Five days before the equinox South Africa celebrates Youth Day. Forty years ago on 16 June 1976, thousands of school children in Soweto, Johannesburg, braved the Highveld cold to protest against the apartheid government’s decision that they be educated in a strange tongue: Afrikaans. Out on the street the students were confronted by the South African Police force (SAP). Tear gas was followed by gunfire. Young bodies fell; cameras clicked. The apartheid system was shaken irrevocably.
Youth Day takes its name from the energy and courage of those young students. But had the police not responded as they did, 16 June might simply be another winter’s day. Police work is practical and symbolic.

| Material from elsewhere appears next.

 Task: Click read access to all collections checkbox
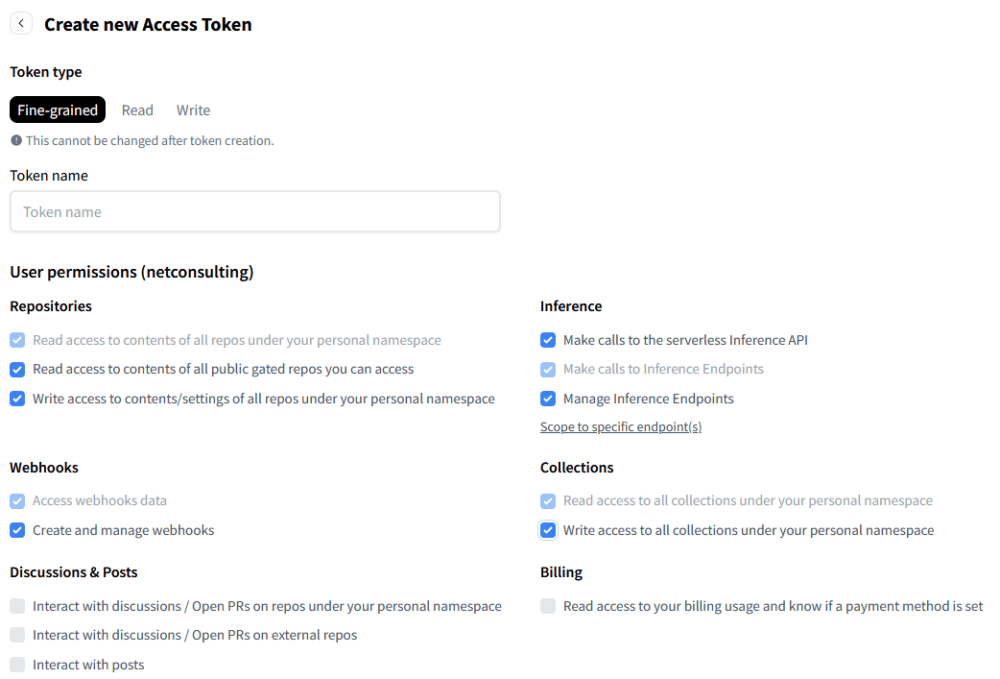point(548,500)
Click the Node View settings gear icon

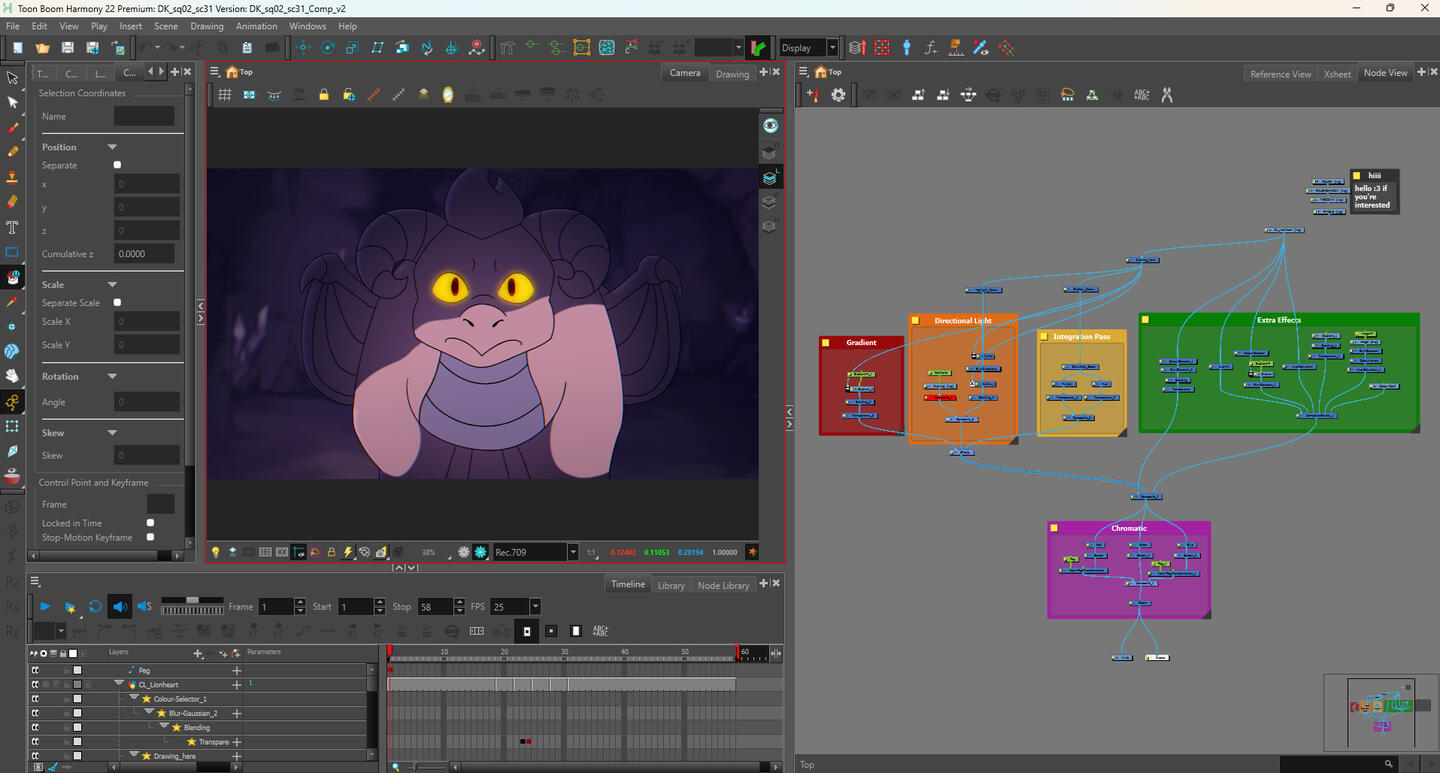838,95
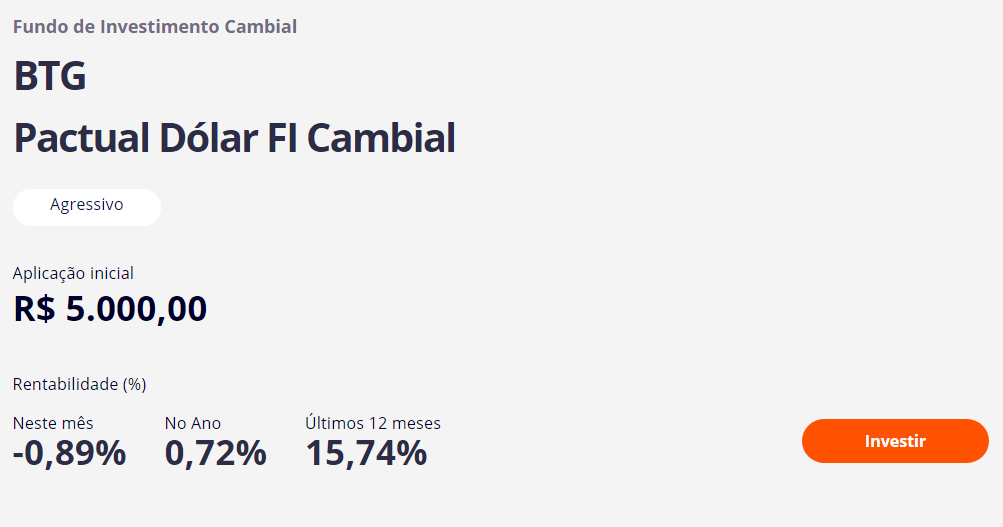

Through interactions with police, the state communicates with its public. In 1976, police actions embodied the unjust, indefensible and violent state attitude towards black citizens.
It exposed, in ways not seen since the Sharpeville massacre on March 21, 1960, the violence through which apartheid was upheld. South Africans remember June 16, 1976 because youth took to the streets, but also because police looked them in the eye and pulled their triggers. The ripples set in motion by the youth of ‘76 had by the mid-80s crippled the economy, led to states of emergency, public “unrest”, and international sanctions against the apartheid regime.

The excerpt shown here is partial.